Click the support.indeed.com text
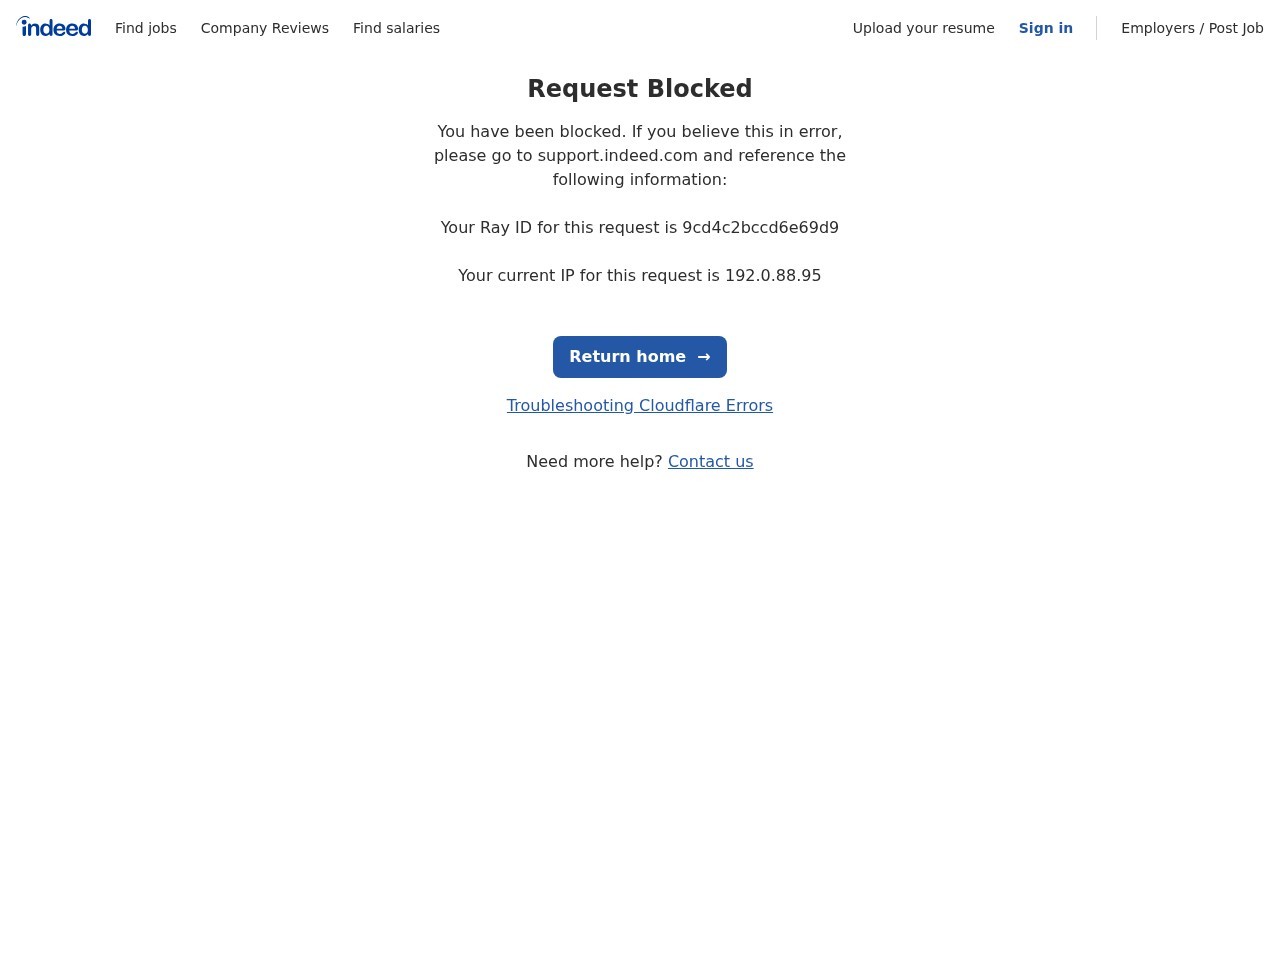point(618,155)
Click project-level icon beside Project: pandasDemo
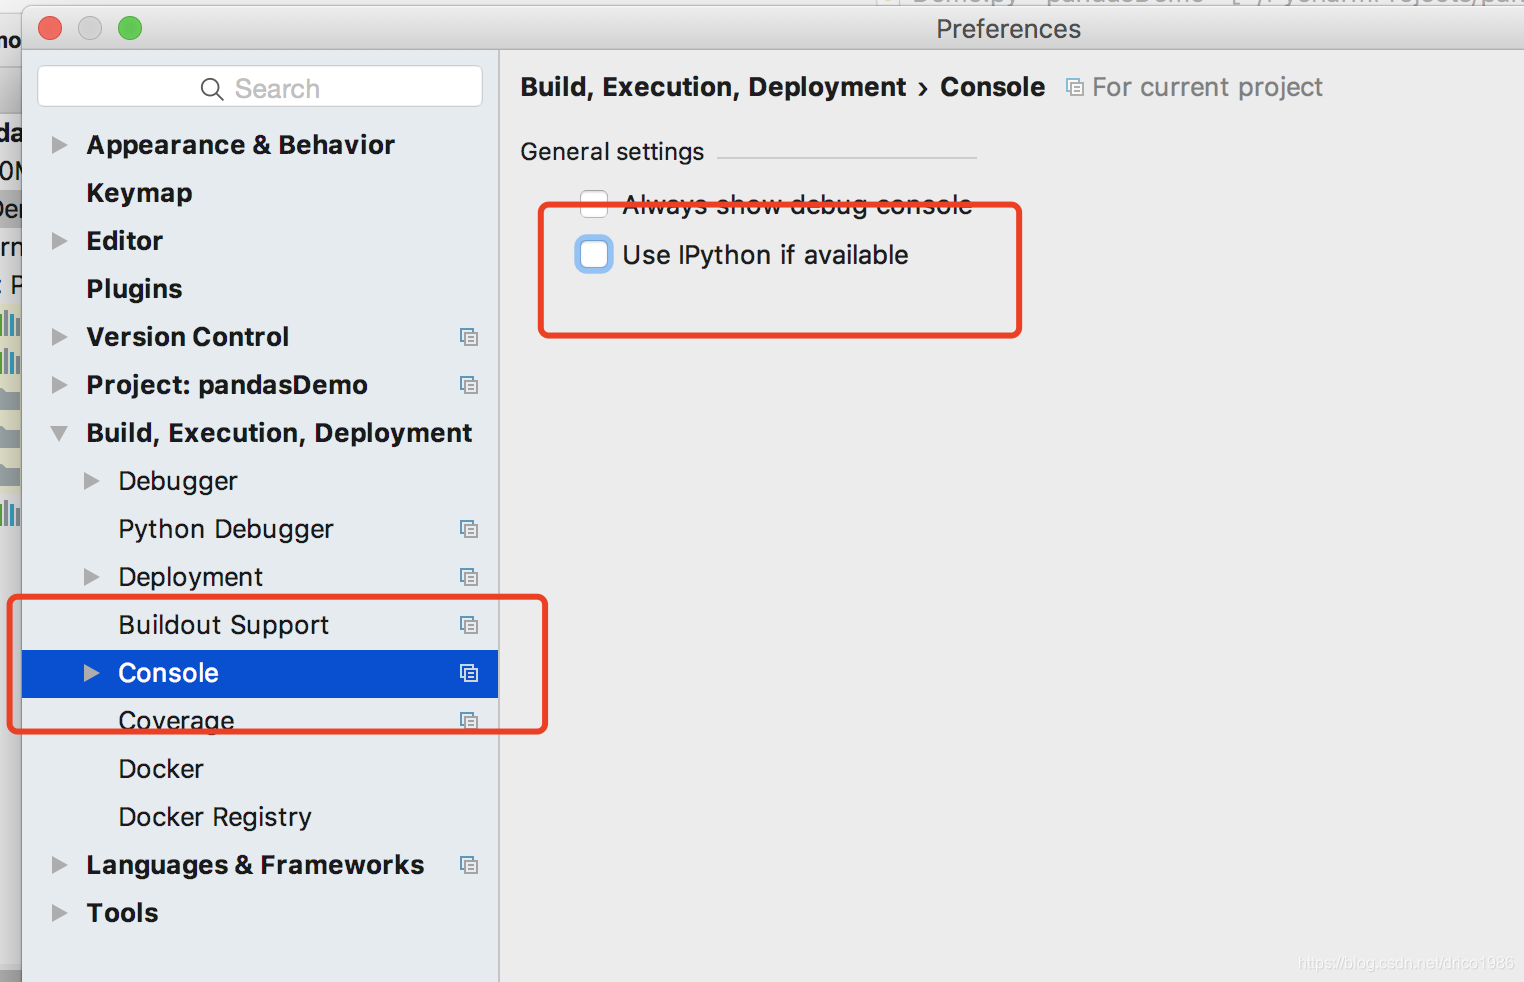The height and width of the screenshot is (982, 1524). (468, 385)
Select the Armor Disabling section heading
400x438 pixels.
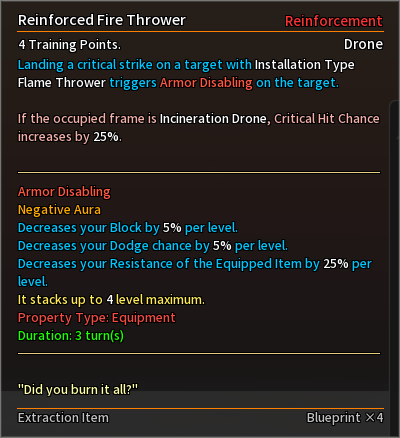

**TASK ITEM**
Nothing in the records should be changed in the copy, but the pictures must be left out.

**ANSWER SPACE**
Click the support.indeed.com text
point(618,155)
Click project-level icon beside Project: pandasDemo
The height and width of the screenshot is (982, 1524). (468, 385)
Select the Armor Disabling section heading
400x438 pixels.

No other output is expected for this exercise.